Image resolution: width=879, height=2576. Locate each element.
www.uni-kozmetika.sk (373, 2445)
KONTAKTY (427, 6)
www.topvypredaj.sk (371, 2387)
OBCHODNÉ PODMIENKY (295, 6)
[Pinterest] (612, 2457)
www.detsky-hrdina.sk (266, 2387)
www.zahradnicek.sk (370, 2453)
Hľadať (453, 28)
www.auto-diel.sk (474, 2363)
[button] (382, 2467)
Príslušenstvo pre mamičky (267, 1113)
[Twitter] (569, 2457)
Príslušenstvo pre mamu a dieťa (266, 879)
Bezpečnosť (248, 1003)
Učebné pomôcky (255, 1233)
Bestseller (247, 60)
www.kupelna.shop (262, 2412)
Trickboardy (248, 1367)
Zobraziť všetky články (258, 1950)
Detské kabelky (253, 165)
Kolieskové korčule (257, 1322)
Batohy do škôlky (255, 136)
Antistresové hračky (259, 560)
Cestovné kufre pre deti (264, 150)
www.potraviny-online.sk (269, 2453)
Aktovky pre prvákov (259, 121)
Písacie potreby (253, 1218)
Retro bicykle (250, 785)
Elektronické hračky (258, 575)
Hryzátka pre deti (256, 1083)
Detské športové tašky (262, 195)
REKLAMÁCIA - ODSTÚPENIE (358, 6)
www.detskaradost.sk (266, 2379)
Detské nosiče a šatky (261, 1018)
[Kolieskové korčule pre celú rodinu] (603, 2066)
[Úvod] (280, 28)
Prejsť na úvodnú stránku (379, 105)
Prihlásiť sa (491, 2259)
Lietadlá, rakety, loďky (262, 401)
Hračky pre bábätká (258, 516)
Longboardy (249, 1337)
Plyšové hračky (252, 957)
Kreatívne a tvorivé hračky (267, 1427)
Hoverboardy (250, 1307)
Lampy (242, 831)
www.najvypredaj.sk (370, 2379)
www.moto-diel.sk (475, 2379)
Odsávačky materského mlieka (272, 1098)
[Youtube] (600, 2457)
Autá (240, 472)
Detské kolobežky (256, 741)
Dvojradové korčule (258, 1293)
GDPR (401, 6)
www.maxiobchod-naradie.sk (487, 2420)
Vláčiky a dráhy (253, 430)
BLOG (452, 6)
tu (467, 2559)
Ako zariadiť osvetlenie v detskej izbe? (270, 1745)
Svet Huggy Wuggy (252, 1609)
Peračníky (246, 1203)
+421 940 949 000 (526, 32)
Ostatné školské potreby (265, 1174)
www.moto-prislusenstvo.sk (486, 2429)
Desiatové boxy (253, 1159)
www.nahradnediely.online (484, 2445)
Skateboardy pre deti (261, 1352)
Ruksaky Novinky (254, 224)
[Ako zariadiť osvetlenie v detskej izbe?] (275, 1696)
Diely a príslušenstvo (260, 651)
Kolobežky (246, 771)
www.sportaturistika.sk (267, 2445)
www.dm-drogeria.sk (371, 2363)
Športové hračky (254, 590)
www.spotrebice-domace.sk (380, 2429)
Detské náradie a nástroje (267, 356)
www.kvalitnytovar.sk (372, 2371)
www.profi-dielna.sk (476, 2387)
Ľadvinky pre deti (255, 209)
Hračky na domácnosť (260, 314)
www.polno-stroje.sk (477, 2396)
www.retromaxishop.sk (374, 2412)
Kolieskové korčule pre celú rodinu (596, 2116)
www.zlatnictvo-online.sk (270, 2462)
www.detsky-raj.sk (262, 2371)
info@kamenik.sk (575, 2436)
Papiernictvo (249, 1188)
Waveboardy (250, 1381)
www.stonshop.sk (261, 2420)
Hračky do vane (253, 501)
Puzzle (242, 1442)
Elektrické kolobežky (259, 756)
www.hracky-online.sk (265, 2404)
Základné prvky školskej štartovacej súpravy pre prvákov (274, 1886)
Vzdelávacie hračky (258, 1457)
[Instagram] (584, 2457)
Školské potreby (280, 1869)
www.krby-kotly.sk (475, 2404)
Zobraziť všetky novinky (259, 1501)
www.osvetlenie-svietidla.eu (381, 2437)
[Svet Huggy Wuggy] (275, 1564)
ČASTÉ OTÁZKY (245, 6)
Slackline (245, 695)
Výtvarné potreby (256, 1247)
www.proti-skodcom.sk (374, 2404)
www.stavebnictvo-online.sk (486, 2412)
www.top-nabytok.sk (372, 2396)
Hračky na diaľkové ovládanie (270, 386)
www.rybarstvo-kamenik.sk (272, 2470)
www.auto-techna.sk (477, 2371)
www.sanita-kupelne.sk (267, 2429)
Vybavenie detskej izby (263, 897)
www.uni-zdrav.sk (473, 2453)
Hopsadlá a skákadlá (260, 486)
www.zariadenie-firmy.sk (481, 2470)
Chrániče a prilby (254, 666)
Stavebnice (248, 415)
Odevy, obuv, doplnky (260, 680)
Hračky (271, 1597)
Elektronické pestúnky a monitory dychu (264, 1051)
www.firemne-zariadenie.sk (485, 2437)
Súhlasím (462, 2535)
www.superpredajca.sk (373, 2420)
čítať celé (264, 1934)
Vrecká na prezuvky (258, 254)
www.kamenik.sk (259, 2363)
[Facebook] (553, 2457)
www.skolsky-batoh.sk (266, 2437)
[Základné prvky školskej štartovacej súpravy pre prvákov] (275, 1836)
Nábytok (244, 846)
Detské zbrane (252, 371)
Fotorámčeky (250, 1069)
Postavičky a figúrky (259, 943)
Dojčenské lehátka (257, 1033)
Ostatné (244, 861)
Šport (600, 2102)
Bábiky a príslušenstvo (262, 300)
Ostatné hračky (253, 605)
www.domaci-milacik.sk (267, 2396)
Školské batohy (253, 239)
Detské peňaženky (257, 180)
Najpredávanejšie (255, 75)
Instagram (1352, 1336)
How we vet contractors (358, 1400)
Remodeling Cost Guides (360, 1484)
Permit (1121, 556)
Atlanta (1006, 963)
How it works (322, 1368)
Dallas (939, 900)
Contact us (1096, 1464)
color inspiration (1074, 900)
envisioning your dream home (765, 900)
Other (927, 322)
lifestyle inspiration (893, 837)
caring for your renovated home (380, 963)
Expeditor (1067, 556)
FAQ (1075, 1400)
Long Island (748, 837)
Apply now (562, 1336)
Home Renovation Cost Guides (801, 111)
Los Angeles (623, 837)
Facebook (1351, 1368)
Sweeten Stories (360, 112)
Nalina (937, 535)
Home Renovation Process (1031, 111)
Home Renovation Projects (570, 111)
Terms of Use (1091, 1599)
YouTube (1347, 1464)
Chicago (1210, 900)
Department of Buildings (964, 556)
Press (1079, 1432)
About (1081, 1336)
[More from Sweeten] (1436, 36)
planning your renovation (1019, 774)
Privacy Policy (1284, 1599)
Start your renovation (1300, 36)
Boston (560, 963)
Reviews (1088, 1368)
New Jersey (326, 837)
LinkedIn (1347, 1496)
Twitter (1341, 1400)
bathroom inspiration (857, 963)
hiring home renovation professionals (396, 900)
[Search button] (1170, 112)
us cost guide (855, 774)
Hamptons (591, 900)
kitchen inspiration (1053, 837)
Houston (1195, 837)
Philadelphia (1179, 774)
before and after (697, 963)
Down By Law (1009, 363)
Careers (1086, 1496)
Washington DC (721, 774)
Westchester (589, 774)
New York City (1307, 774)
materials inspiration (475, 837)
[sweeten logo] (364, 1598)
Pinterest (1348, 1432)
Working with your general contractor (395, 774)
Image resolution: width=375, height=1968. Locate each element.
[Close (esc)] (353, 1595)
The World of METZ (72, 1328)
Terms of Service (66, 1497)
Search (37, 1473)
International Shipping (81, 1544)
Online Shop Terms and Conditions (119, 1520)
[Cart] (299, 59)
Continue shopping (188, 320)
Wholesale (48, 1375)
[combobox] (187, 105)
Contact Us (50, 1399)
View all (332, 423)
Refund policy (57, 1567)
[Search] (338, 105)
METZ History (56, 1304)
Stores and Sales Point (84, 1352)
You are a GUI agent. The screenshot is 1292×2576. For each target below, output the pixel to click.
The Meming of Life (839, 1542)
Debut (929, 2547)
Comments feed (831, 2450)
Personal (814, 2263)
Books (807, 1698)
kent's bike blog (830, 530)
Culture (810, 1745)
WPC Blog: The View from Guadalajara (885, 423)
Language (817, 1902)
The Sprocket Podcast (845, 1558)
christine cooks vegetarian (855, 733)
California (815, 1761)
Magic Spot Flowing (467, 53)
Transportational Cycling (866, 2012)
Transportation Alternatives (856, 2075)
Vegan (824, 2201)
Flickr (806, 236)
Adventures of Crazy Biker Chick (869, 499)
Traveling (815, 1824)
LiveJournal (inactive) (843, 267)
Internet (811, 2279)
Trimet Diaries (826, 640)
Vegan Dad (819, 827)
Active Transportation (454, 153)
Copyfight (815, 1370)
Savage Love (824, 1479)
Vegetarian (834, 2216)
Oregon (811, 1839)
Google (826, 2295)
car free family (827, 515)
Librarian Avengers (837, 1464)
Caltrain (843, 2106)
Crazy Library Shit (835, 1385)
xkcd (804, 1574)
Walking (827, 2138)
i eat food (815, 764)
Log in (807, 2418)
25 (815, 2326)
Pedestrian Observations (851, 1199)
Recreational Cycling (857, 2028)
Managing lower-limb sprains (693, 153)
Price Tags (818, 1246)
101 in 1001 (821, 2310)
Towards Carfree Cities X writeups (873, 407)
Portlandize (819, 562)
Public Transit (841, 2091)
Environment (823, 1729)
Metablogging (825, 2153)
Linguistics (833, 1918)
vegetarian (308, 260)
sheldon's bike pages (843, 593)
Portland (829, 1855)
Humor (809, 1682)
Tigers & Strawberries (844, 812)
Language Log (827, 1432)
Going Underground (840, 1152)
◇ ◇ ◇ ◇ ◇
Problem description: Out of the entries above, write out only the lines between the line holding "Careers (1086, 1496)" and the line holding "Google (826, 2295)", inclusive, each exactly as given.

Answer to this task:
Careers (1086, 1496)
Washington DC (721, 774)
Westchester (589, 774)
New York City (1307, 774)
materials inspiration (475, 837)
[sweeten logo] (364, 1598)
Pinterest (1348, 1432)
Working with your general contractor (395, 774)
Image resolution: width=375, height=1968. Locate each element.
[Close (esc)] (353, 1595)
The World of METZ (72, 1328)
Terms of Service (66, 1497)
Search (37, 1473)
International Shipping (81, 1544)
Online Shop Terms and Conditions (119, 1520)
[Cart] (299, 59)
Continue shopping (188, 320)
Wholesale (48, 1375)
[combobox] (187, 105)
Contact Us (50, 1399)
View all (332, 423)
Refund policy (57, 1567)
[Search] (338, 105)
METZ History (56, 1304)
Stores and Sales Point (84, 1352)
You are a GUI agent. The screenshot is 1292×2576. For each target below, output the pixel to click.
The Meming of Life (839, 1542)
Debut (929, 2547)
Comments feed (831, 2450)
Personal (814, 2263)
Books (807, 1698)
kent's bike blog (830, 530)
Culture (810, 1745)
WPC Blog: The View from Guadalajara (885, 423)
Language (817, 1902)
The Sprocket Podcast (845, 1558)
christine cooks vegetarian (855, 733)
California (815, 1761)
Magic Spot Flowing (467, 53)
Transportational Cycling (866, 2012)
Transportation Alternatives (856, 2075)
Vegan (824, 2201)
Flickr (806, 236)
Adventures of Crazy Biker Chick (869, 499)
Traveling (815, 1824)
LiveJournal (inactive) (843, 267)
Internet (811, 2279)
Trimet Diaries (826, 640)
Vegan Dad (819, 827)
Active Transportation (454, 153)
Copyfight (815, 1370)
Savage Love (824, 1479)
Vegetarian (834, 2216)
Oregon (811, 1839)
Google (826, 2295)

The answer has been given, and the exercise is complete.